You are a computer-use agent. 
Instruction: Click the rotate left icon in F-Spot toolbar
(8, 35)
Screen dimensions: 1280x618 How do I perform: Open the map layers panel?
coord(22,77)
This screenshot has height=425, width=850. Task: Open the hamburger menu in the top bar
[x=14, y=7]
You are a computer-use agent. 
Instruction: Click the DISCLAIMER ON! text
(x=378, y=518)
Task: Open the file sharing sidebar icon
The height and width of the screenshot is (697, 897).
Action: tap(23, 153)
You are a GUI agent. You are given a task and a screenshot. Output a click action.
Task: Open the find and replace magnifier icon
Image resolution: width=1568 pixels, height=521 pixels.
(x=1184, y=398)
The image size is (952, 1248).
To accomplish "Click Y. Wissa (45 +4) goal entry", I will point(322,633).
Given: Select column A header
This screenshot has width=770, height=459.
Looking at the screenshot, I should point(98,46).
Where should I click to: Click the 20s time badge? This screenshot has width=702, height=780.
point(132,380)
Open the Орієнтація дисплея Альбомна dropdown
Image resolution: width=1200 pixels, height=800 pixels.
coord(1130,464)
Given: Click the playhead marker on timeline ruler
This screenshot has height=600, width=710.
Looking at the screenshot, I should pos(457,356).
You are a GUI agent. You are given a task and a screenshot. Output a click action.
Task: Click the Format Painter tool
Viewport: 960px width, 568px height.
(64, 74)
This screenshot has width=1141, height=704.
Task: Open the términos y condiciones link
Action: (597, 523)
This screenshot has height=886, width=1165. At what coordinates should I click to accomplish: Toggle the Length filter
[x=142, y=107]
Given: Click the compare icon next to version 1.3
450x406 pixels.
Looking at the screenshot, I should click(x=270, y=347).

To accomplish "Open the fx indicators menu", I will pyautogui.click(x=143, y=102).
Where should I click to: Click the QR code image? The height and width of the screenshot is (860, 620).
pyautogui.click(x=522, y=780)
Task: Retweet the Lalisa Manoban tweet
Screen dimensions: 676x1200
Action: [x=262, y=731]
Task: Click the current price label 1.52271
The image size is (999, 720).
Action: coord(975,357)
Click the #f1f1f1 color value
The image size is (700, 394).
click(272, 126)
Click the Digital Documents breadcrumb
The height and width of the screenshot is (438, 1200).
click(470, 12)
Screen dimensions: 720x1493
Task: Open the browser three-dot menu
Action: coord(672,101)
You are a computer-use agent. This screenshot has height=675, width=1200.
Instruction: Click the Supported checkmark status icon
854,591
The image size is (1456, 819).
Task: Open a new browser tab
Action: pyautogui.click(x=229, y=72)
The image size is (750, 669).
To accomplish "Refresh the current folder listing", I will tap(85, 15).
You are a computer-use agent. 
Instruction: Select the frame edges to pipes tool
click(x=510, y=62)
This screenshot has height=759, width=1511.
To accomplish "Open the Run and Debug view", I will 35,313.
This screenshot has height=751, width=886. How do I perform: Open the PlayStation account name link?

━━━

Exercise →
Quote all of the entries exactly as they appear.

Task result →
You are a computer-use agent. 
Instruction: Click the rotate left icon in F-Spot toolbar
(8, 35)
Screen dimensions: 1280x618 How do I perform: Open the map layers panel?
coord(22,77)
This screenshot has height=425, width=850. Task: Open the hamburger menu in the top bar
[x=14, y=7]
You are a computer-use agent. 
Instruction: Click the DISCLAIMER ON! text
(x=378, y=518)
Task: Open the file sharing sidebar icon
The height and width of the screenshot is (697, 897).
Action: tap(23, 153)
You are a GUI agent. You are given a task and a screenshot. Output a click action.
Task: Open the find and replace magnifier icon
Image resolution: width=1568 pixels, height=521 pixels.
(x=1184, y=398)
The image size is (952, 1248).
To accomplish "Click Y. Wissa (45 +4) goal entry", I will point(322,633).
Given: Select column A header
This screenshot has width=770, height=459.
Looking at the screenshot, I should point(98,46).
Where should I click to: Click the 20s time badge? This screenshot has width=702, height=780.
point(132,380)
Open the Орієнтація дисплея Альбомна dropdown
Image resolution: width=1200 pixels, height=800 pixels.
coord(1130,464)
Given: Click the playhead marker on timeline ruler
This screenshot has height=600, width=710.
Looking at the screenshot, I should pos(457,356).
You are a GUI agent. You are given a task and a screenshot. Output a click action.
Task: Click the Format Painter tool
Viewport: 960px width, 568px height.
(64, 74)
This screenshot has width=1141, height=704.
Task: Open the términos y condiciones link
Action: (597, 523)
This screenshot has height=886, width=1165. At what coordinates should I click to accomplish: Toggle the Length filter
[x=142, y=107]
Given: Click the compare icon next to version 1.3
450x406 pixels.
Looking at the screenshot, I should click(x=270, y=347).

To accomplish "Open the fx indicators menu", I will pyautogui.click(x=143, y=102).
Where should I click to: Click the QR code image? The height and width of the screenshot is (860, 620).
pyautogui.click(x=522, y=780)
Task: Retweet the Lalisa Manoban tweet
Screen dimensions: 676x1200
Action: [x=262, y=731]
Task: Click the current price label 1.52271
The image size is (999, 720).
Action: coord(975,357)
Click the #f1f1f1 color value
The image size is (700, 394).
click(272, 126)
Click the Digital Documents breadcrumb
The height and width of the screenshot is (438, 1200).
click(470, 12)
Screen dimensions: 720x1493
Task: Open the browser three-dot menu
Action: coord(672,101)
You are a computer-use agent. This screenshot has height=675, width=1200.
Instruction: Click the Supported checkmark status icon
854,591
The image size is (1456, 819).
Task: Open a new browser tab
Action: pyautogui.click(x=229, y=72)
The image size is (750, 669).
To accomplish "Refresh the current folder listing", I will tap(85, 15).
You are a computer-use agent. 
Instruction: Select the frame edges to pipes tool
click(x=510, y=62)
This screenshot has height=759, width=1511.
To accomplish "Open the Run and Debug view", I will 35,313.
This screenshot has height=751, width=886. How do I perform: Open the PlayStation account name link?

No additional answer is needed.